課題の説明 — 昭和歌謡の文章から「両親はオーディオに興味はなかったということですね。」で始まり「私の音楽ルーツは昭和歌謡だと言えます。」で終わる部分を書き出し、「ママ友」を「友人」に差し替えてください。

ページ本文 —
+===+

先日、約7か月の闘病生活の末、母が永眠いたしました。
短いような長いような、しかし色々な学びと共に人間の儚さと人生の意味について、改めて考える期間になりました。

noteでは音楽という視点で、追悼の意味も含めて母が好んだ昭和歌謡について記事を書きたいと思います。

私が幼少の頃、家には安っぽいレコードプレーヤーがありました。
コンポーネントシステムではなく、本当にちゃっちいおもちゃみたいなものです。
両親はオーディオに興味はなかったということですね。
そして音楽もレコードを購入して聴いていたかというと、そんな記憶がありません。
情報源はテレビかラジオで、そこで歌を覚えていたのだと思います。

しかし母はカラオケが好きで、私が小学校低学年の頃に『8トラ』のカラオケシステムが実家にやってきました。
近所のママ友を呼んで賑やかにカラオケ大会をしていたのを覚えています。
そして、私は母にデュエット曲や昭和歌謡を聴かされることになります。
もちろん演歌もその中にあります。

私の音楽ルーツは昭和歌謡だと言えます。
ひとことで言うと、哀愁、ではないでしょうか。
短調(マイナーキー)の曲が多いですし、ムード歌謡には最適です。
そしてそれはジャーマン・メタルにも通じるところがあります。
いわゆる、ハーモニック・マイナーという、7度を半音上げた和声的短音階を使用した楽曲は、どこか日本的な懐かしさを感じさせます。

テレビの歌番組もまだまだ演歌は強かったですが、80年代にはアイドルが台頭し、必然的に私も影響を受け、次第に聴くようになっていきました。

+===+

提供された情報 —
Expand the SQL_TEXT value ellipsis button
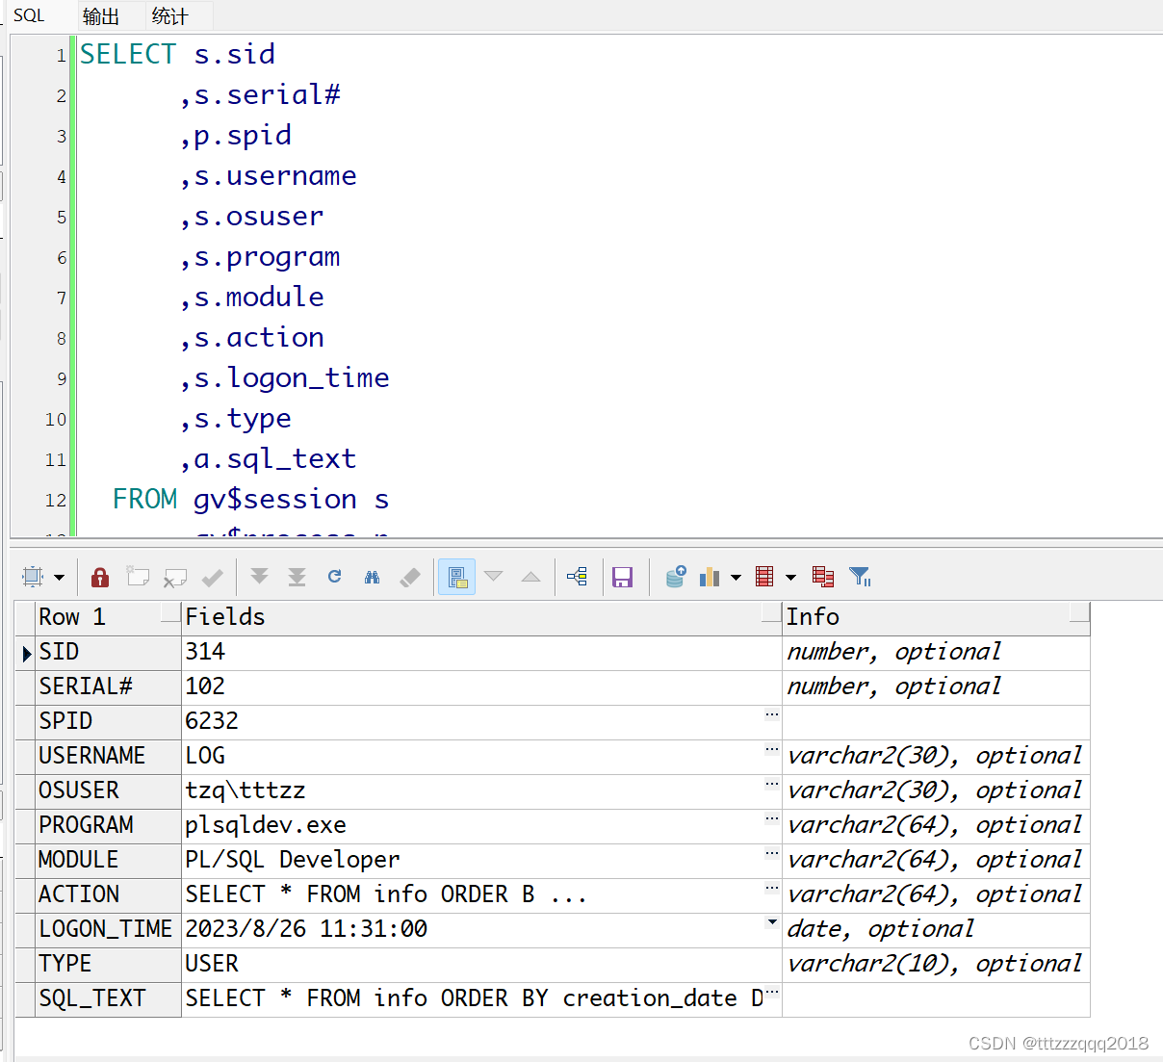Image resolution: width=1163 pixels, height=1062 pixels. tap(771, 992)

+===+

結果は以下 —
両親はオーディオに興味はなかったということですね。
そして音楽もレコードを購入して聴いていたかというと、そんな記憶がありません。
情報源はテレビかラジオで、そこで歌を覚えていたのだと思います。

しかし母はカラオケが好きで、私が小学校低学年の頃に『8トラ』のカラオケシステムが実家にやってきました。
近所の友人を呼んで賑やかにカラオケ大会をしていたのを覚えています。
そして、私は母にデュエット曲や昭和歌謡を聴かされることになります。
もちろん演歌もその中にあります。

私の音楽ルーツは昭和歌謡だと言えます。